Hi Cédric, On 10/19/23 13:07, Cédric Le Goater wrote: > On 10/18/23 15:37, Michael S. Tsirkin wrote: >> On Wed, Oct 11, 2023 at 07:52:16PM +0200, Eric Auger wrote: >>> This applies on top of vfio-next: >>> https://github.com/legoater/qemu/, vfio-next branch >> >> virtio things make sense >> >> Reviewed-by: Michael S. Tsirkin <mst@redhat.com> >> >> let me know how you want to merge all this. > > Michael, > > I will grab the series if that's OK. I have just sent a v4 taking into account Alex' suggestions, collecting Michael's and Alex' R-b, and YangHang's T-b. This should be ready to go if you don't have any other comments and if this survives your non regression tests ;-) Eric > > Thanks, > > C. >
Hello Eric, On 10/19/23 15:51, Eric Auger wrote: > Hi Cédric, > > On 10/19/23 13:07, Cédric Le Goater wrote: >> On 10/18/23 15:37, Michael S. Tsirkin wrote: >>> On Wed, Oct 11, 2023 at 07:52:16PM +0200, Eric Auger wrote: >>>> This applies on top of vfio-next: >>>> https://github.com/legoater/qemu/, vfio-next branch >>> >>> virtio things make sense >>> >>> Reviewed-by: Michael S. Tsirkin <mst@redhat.com> >>> >>> let me know how you want to merge all this. >> >> Michael, >> >> I will grab the series if that's OK. > > I have just sent a v4 taking into account Alex' suggestions, collecting > Michael's and Alex' R-b, and YangHang's T-b. > This should be ready to go if you don't have any other comments and if > this survives your non regression tests ;-) Sure. I did a simple fix in patch 2 for a documentation breakage. No need to resend. I should apply in the morning. Cheers, C.

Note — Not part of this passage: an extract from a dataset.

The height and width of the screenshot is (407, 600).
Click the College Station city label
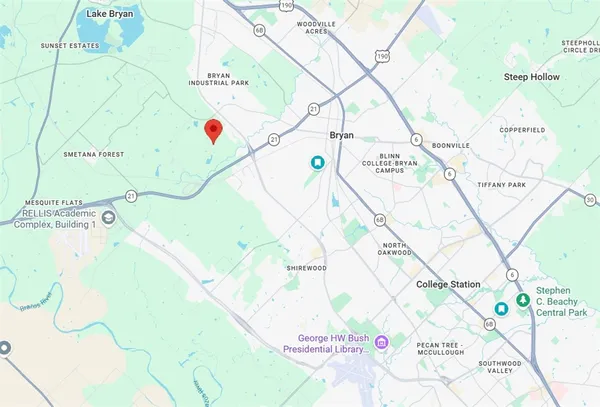point(448,284)
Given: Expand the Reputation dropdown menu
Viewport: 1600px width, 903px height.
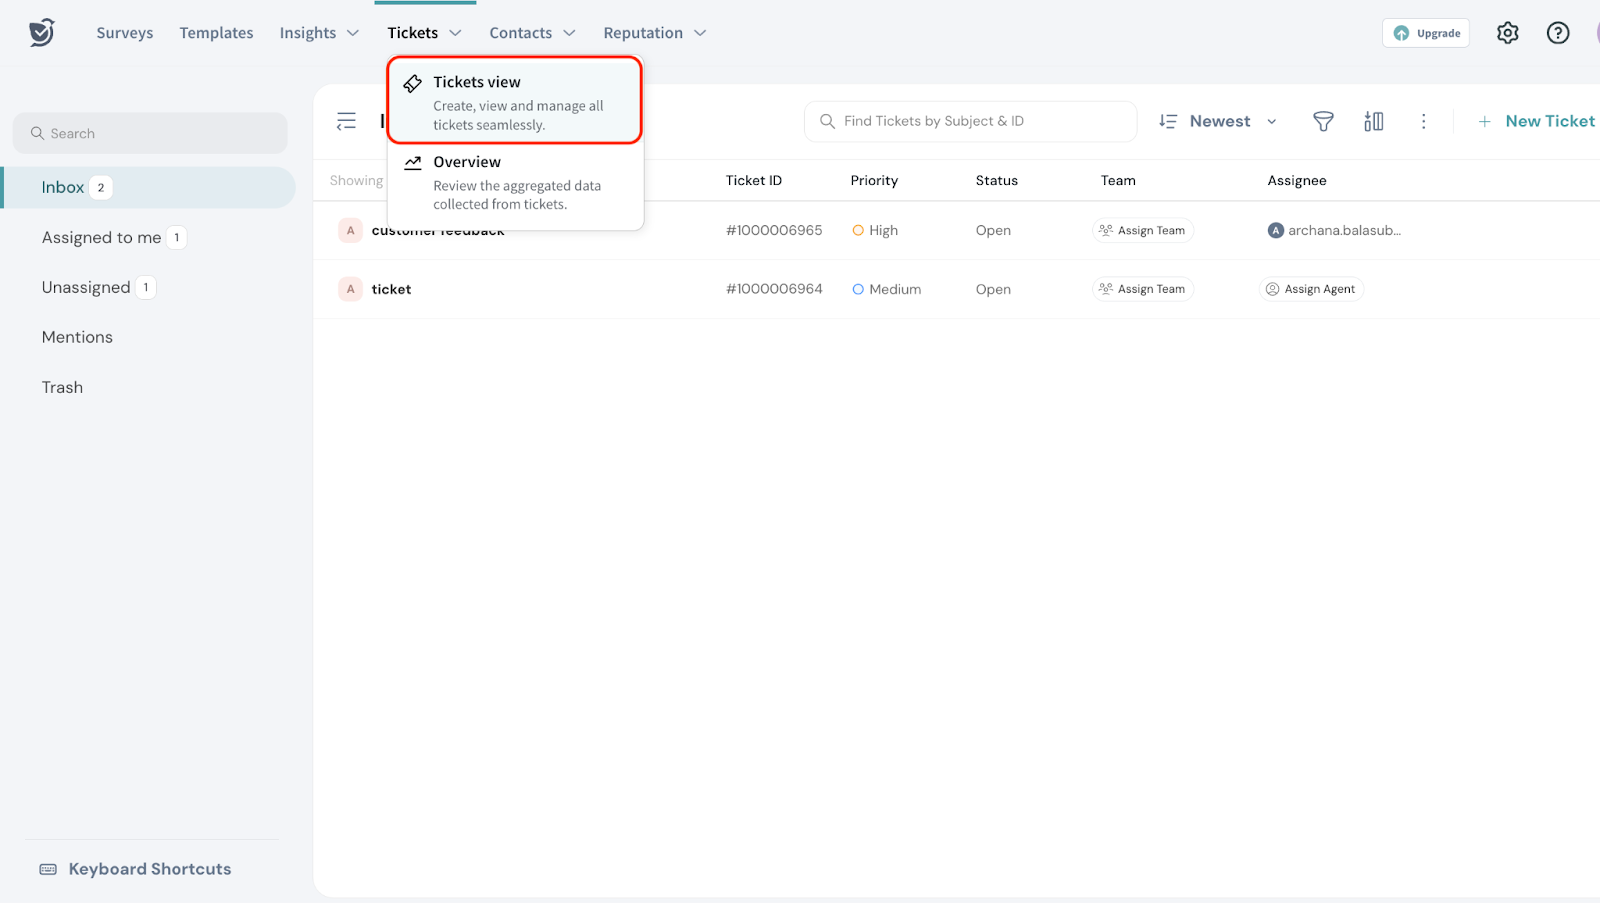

On Thu, Oct 19, 2023 at 01:07:41PM +0200, Cédric Le Goater wrote: > On 10/18/23 15:37, Michael S. Tsirkin wrote: > > On Wed, Oct 11, 2023 at 07:52:16PM +0200, Eric Auger wrote: > > > This applies on top of vfio-next: > > > https://github.com/legoater/qemu/, vfio-next branch > > > > virtio things make sense > > > > Reviewed-by: Michael S. Tsirkin <mst@redhat.com> > > > > let me know how you want to merge all this. > > Michael, > > I will grab the series if that's OK. fine by me > Thanks, > > C.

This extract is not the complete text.